Labels should be informative without getting in the way of reading the graph.
13.2 Font Sizes
A common area for adjustment in R graphics is that font size. Many times, we might need to adjust the size of the text used in a plot so that the axis labels and titles are easier to read. There are a couple of different approaches you can use to effect this: change the base font size or change the font size for particular elements.
The easiest approach is to change the base font size and then let ggplot
do the necessary alterations. To go this route, you will need to do the following:
# Letting examplePlot be an already created ggplot object
examplePlot +
theme(
text = element_text(size = 18)
)
The above code should set the default font size for the entire plot to be 18 pt will potentially scale from there.
If instead you wish to be a bit more precise with the font size for different elements, you would need to something like the following:
# Letting examplePlot be an already created ggplot object
examplePlot +
theme(
axis.title = element_text(size = 18),
axis.text.x = element_text(size = 14),
legend.title = element_text(size = 18),
legend.text = element_text(size = 14),
plot.title = element_text(size = 24)
)
In this example code, we’re instructing R to use size 18 font for the labels on both axes and the legend title. We’re also using size 14 font for the text that occurs in the legend as well as along the horizontal axis. (The vertical axis’s text will be the default size.) The plot’s title will be 24 point.
There are many different aspects of size that you can adjust with the theme
function; these are just a few. To see the full list, look at the Help documentation for theme (?ggplot2::theme
). For each of the elements, you will need to use element_text
with a size
argument to dictate what font size should be used.
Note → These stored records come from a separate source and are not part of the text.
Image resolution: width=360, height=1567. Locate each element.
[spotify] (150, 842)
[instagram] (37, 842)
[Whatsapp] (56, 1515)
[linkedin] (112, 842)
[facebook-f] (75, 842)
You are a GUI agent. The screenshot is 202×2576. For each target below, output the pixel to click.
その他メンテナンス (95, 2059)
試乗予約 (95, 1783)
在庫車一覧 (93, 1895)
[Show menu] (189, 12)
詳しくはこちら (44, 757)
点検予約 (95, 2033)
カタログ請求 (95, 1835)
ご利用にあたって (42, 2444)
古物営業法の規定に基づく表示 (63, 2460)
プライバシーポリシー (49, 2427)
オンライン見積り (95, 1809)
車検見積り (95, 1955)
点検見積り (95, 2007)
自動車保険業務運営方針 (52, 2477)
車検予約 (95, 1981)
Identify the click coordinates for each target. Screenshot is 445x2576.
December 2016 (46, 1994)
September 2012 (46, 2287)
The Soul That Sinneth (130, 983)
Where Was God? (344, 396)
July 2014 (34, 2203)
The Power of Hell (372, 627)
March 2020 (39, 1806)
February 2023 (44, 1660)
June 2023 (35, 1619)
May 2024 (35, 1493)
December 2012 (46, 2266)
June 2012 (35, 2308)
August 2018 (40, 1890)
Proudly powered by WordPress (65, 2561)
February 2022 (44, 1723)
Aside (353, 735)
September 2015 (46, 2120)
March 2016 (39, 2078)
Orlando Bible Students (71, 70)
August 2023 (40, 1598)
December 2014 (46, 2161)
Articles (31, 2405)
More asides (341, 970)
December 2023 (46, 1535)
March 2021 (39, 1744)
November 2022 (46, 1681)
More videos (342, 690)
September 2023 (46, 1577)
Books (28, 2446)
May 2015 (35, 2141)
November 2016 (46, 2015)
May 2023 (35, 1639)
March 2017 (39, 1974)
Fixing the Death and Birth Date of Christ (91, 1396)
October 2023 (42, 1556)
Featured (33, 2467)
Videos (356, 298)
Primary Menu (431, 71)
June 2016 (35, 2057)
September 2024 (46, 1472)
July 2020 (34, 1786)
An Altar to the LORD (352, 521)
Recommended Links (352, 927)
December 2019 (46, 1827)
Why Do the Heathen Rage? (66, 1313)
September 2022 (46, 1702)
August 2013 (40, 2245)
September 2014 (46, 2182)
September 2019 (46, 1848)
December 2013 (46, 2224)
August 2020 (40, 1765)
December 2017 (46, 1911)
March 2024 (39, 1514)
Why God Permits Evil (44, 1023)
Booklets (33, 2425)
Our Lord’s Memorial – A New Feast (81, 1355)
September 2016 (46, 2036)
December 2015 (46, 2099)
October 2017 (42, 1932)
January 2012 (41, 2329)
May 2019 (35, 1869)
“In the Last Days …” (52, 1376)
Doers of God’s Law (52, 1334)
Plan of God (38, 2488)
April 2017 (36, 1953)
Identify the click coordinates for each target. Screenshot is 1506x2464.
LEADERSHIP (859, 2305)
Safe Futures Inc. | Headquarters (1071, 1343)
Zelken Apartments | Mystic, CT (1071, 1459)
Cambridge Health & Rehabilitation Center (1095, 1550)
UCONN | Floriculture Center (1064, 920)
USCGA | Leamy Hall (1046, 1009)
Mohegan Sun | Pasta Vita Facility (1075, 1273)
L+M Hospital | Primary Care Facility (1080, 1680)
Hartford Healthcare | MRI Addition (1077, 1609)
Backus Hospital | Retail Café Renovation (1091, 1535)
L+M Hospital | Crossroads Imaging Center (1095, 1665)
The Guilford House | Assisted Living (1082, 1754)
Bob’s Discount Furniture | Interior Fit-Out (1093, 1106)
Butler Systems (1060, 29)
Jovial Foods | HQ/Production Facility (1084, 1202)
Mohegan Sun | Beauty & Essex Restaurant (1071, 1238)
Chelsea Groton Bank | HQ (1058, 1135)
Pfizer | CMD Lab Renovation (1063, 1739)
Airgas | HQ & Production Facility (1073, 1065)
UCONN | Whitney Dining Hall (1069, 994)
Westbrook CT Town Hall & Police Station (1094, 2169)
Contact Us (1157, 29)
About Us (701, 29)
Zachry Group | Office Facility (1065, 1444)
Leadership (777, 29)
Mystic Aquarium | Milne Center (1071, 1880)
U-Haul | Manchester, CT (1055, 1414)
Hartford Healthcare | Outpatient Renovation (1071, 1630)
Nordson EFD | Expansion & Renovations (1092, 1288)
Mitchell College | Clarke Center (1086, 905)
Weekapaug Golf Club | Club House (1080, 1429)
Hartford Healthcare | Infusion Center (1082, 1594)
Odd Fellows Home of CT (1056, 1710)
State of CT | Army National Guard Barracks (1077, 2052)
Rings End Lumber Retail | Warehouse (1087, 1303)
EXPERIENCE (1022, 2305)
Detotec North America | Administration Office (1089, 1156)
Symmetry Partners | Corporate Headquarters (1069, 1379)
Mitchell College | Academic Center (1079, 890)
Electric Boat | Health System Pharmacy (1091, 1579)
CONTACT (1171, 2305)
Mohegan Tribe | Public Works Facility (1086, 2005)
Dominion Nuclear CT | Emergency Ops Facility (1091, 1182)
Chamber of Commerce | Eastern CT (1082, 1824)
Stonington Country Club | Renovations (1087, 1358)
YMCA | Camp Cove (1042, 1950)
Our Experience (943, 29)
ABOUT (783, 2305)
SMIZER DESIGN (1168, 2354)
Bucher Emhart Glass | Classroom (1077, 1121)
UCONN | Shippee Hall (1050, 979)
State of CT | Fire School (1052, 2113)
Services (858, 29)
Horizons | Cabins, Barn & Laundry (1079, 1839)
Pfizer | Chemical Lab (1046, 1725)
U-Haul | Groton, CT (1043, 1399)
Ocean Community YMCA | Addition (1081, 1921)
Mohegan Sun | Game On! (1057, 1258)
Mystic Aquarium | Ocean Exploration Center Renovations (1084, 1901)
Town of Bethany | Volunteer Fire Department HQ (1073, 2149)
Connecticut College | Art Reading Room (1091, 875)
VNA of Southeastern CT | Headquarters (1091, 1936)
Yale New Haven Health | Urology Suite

You will need to play around with the font sizes to find one that will work well in a wide variety of situations. Keep in mind, that the font will not dynamically scale when you stretch/shrink the window or when you move between using a computer and mobile device.
13.3 Axes and Scales
The default axes for R
’s base graphics are, well, absolutely terrible. The algorithms for axes in ggplot2
while better than base R
are still in need of improvement. The default axes often do not fully cover the data as well as having gaps between the axes and the data. All this impedes the user’s construction of meaning. Thus, you’ll want to take control and stipulate the axes and scales to optimize what users get out of the plot. If you are providing multiple plots that the user is supposed to compare, make sure that they all use the same scaling and axes.
To force ggplot2
to place (0, 0) in the lower-left corner and to control the scales, you will need to include the following:
# Create the ggplot2 object
g1 <- ggplot2::ggplot(...)
# Add your layer
g1 + ggplot2::geom_point()
# Control axes and scale
## Multiplicative Scaling of the Horizontal (x) Axis
## Additive Scaling of the Vertical (y) Axis
g1 + ggplot2::scale_x_continuous(
expand = expansion(mult = c(1,2), add = 0)
) +
scale_y_continuous(
expand = expansion(mult = 0, add = c(0,0.05))
)
13.4 Legend Sizes
If you find yourself needing to enlarge the size of the legend key, you can use the following argument with any ggplot
object:
# Change the size of legend elements in ggplot
g1 <- ggplot2::ggplot(...)
g1 +
theme(
legend.key.size = unit(2, "cm")
)
The unit
function takes two arguments: a numeric value that will be the measure and a unit of measure. In the above example, this will make legend examples 2 cm wide. You may need to experiment with this setting to find an optimal setting across a wide variety of screen sizes. That is, be sure to test your settings on both computers and mobile devices.
13.5 Color and Plots in R
In R
you can set color theme which you use in ggplot2
. Additionally, the package viridis
provides several additional color palettes which are improvements upon the default color scheme.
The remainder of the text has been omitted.